In shock news on Friday afternoon, ever-acquisitive Frasers Group announced that it had bought a basket of premium fashion brands from its big rival, JD Sports Fashion.


Tessuti



In a stock exchange statement, Frasers said it has acquired “JD's interests in” Base Childrenswear, Choice, Clothingsites (including Brown Bag Clothing), Cricket, Giulio, Kids Cavern, Missy Empire, Nicholas Deakins, Pretty Green, Prevu Studio, Rascal Clothing, Tessuti (including Xile), Scotts, Watch Shop and Topgrade Sportswear (including Get The Label).

The deal sees Frasers acquiring the shares held by JD and taking on “all of the indebtedness owing to JD by the businesses”. This adds up to a value of £47.5 million and is being funded from Frasers Group's existing cash resources.

The purchase of eight of the businesses has already completed and the remaining seven will complete early next year.

So why did JD sell? In its own statement on Friday it said that the decision follows a strategic review led by the group's CEO that sees it “significantly simplifying its branded fashion offer through the divestment”. It added that the businesses are “non-core”.

This will allow it “to focus more fully on the opportunities across the rest of the group, in particular the international and digital expansion of the core premium sports fashion fascias”.

It will mean the company recognising a non-cash exceptional charge in its annual accounts for the period to 28 January 2023 of approximately £100 million.

Its CEO Régis Schultz said: “JD is rightly recognised for its laser focus on the customer and we are convinced that the most significant opportunities lie in the continued international development of the group's global sports fashion businesses.

“We are pleased to have agreed the sale of these attractive, but non-core, brands and I would like to express my sincere thanks to all colleagues at the businesses which form part of the transaction for their hard work and contribution to the group over the years.”

The deal is particularly interesting as it shows how the two retail giants have diverged in recent years.

They were best known as the two biggest names in sports-linked retail on the British high street. Frasers’ Sports Direct business is still that firm’s biggest chain. But the company changing its name from Sports Direct to Frasers, acquiring more pure fashion businesses (both outright and via minority stake purchases), and the money it has invested in operations such as luxury chain Flannels, show where its ambitions lie.
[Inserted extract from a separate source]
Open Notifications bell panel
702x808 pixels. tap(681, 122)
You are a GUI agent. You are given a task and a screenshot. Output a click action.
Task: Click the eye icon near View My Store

JD Sports  meanwhile, has also been a serial acquirer but its purchases tend to be more sports-focused (Cosmos Sport, Deporvillage, Finish Line, Shoe Palace, DTLR and more) and this divestment underlines this.

The changes at the two firms also include CEOs. The days when Sports Direct’s Mike Ashley and JD’s Peter Cowgill were bitter rivals seems a long time ago now that Michael Murray is at the helm of Frasers and Schultz at JD.